Problem to work on:
With the images removed, return every line below exactly as it reads.

Supplied material:
* * * * *
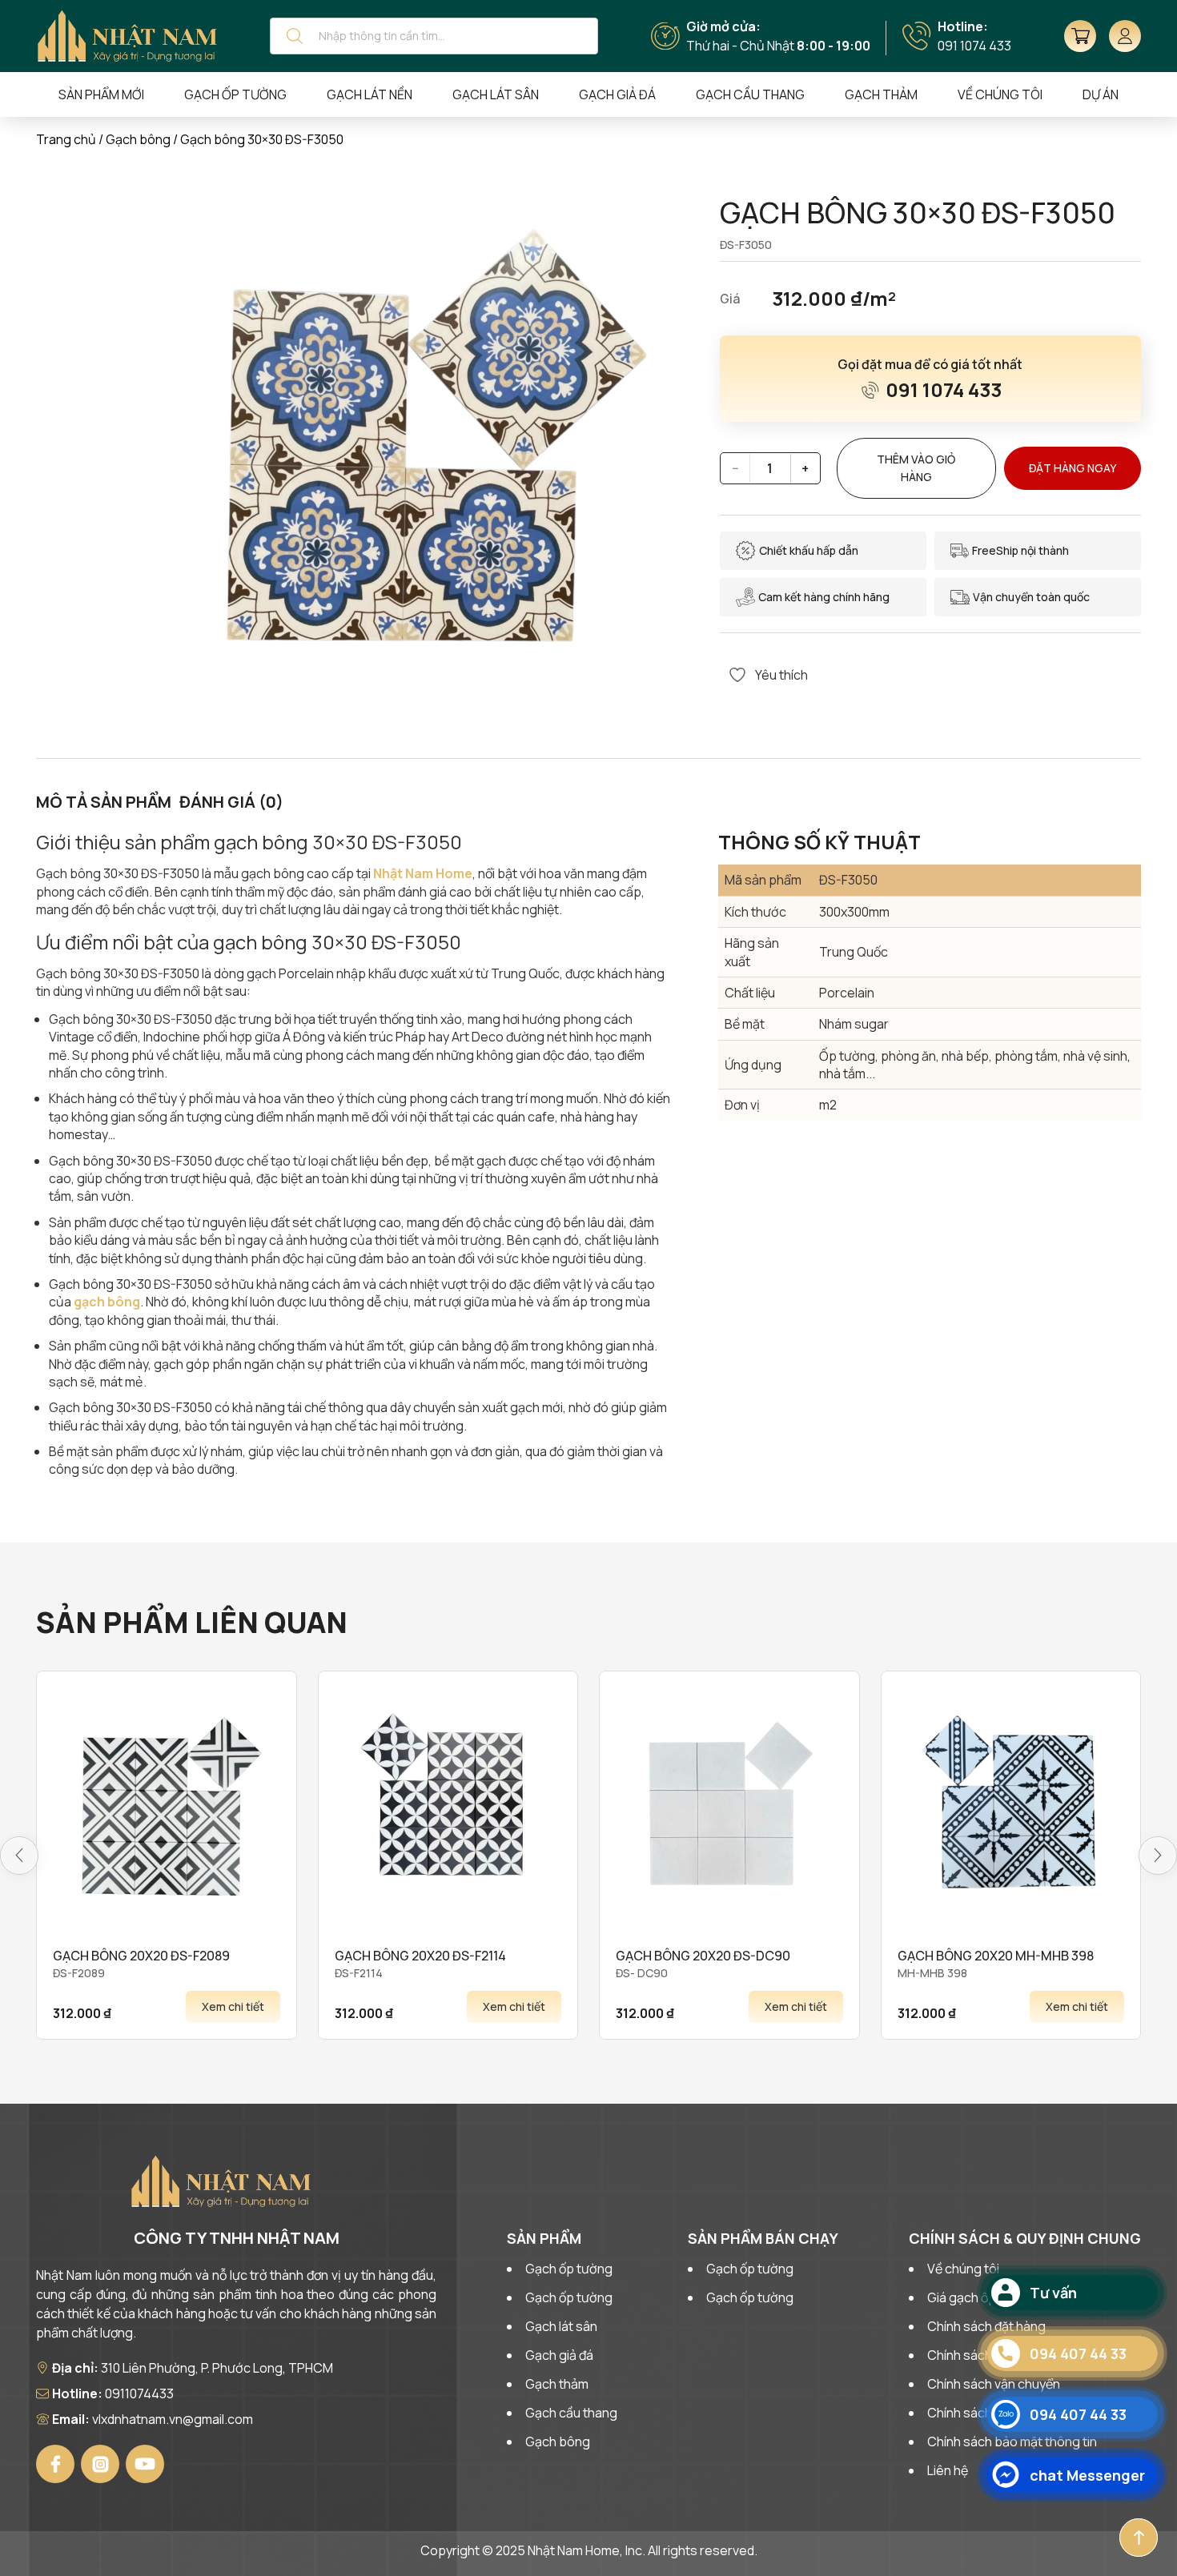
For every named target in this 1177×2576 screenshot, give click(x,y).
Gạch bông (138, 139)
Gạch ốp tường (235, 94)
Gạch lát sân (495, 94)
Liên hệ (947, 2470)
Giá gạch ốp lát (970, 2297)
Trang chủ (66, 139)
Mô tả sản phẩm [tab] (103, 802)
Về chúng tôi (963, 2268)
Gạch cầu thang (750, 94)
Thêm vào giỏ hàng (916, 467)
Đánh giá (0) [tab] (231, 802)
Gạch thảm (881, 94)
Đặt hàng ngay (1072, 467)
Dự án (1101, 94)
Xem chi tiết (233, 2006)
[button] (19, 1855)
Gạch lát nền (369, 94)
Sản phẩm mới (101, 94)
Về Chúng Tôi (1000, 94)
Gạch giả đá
* * * * *
Written response:
For every named target in this 1177×2576 screenshot, give click(x,y).
Gạch bông (138, 139)
Gạch ốp tường (235, 94)
Gạch lát sân (495, 94)
Liên hệ (947, 2470)
Giá gạch ốp lát (970, 2297)
Trang chủ (66, 139)
Mô tả sản phẩm [tab] (103, 802)
Về chúng tôi (963, 2268)
Gạch cầu thang (750, 94)
Thêm vào giỏ hàng (916, 467)
Đánh giá (0) [tab] (231, 802)
Gạch thảm (881, 94)
Đặt hàng ngay (1072, 467)
Dự án (1101, 94)
Xem chi tiết (233, 2006)
[button] (19, 1855)
Gạch lát nền (369, 94)
Sản phẩm mới (101, 94)
Về Chúng Tôi (1000, 94)
Gạch giả đá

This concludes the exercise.